(DOCUMENT SECTION)

[Wien] Question about WIEN2k and paramagnetic system

xavier rocquefelte xavier.rocquefelte at univ-rennes1.fr
Thu May 19 19:07:59 CEST 2022


In addition to the comments of Lyudmila and Peter I would add few 
questions:

- is your system intermetallic? (is your system both involving localized 
and delocalized states?)

- is the magnetic element based on 4f or 5f states? (require more than a 
single-determinant treatment but in some cases can be treated 
approximately using DFT+SO+U)

- which states are near the Fermi level?  (states of NM elements?)

- which simulated properties do not agree with experiments? (optical?)

Best regards
Xavier


On 19/05/2022 18:44, Lyudmila Dobysheva wrote:
> 19.05.2022 19:22, Tenzin, K. wrote:
>> I have a crystal system composed of three heavy atoms (minimum atomic 
>> number of 60), one of which has quite a large magnetic moment (about 
>> 10) while the other two are non-magnetic.  Experimentally, the 
>> overall crystal is found to be paramagnetic but with quite large 
>> magnetic moments (about 10 as well) and it is speculated to be a weyl 
>> semimetal.

(EXTRACTED ENTRIES)
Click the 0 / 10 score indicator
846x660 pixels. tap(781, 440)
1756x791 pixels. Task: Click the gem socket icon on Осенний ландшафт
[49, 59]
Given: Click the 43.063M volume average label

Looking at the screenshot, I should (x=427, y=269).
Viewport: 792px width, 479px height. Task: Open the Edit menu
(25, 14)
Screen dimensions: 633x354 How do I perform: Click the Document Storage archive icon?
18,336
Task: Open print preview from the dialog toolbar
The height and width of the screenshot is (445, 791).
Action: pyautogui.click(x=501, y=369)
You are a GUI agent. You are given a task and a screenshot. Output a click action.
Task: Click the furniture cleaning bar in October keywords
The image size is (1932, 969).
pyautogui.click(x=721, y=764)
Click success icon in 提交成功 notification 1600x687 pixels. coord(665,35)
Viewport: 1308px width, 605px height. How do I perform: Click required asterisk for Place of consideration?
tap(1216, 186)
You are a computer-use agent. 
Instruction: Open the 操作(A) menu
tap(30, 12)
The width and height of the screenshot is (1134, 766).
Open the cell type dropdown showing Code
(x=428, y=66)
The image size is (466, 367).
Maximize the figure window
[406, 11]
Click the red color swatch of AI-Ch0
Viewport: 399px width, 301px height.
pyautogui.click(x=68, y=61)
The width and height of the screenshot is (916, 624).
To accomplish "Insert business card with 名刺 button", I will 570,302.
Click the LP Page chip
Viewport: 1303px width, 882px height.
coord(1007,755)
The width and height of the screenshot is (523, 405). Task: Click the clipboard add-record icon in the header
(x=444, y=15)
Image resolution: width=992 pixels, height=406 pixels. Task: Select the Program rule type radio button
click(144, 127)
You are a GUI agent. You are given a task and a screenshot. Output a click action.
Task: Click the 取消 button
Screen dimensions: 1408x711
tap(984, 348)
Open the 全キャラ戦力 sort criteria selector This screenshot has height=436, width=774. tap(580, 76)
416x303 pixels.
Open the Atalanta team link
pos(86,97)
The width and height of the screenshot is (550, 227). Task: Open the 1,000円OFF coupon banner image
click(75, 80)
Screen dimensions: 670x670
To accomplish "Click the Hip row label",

(JOB) Reproduce the passage of the message about WIEN2k and a paramagnetic system word for word, starting at "- is your system" and ending at "approximately using DFT+SO+U)". The items are separate material and are not connected to the message about WIEN2k and a paramagnetic system.

(RESPONSE FOR THIS EXERCISE)
- is your system intermetallic? (is your system both involving localized 
and delocalized states?)

- is the magnetic element based on 4f or 5f states? (require more than a 
single-determinant treatment but in some cases can be treated 
approximately using DFT+SO+U)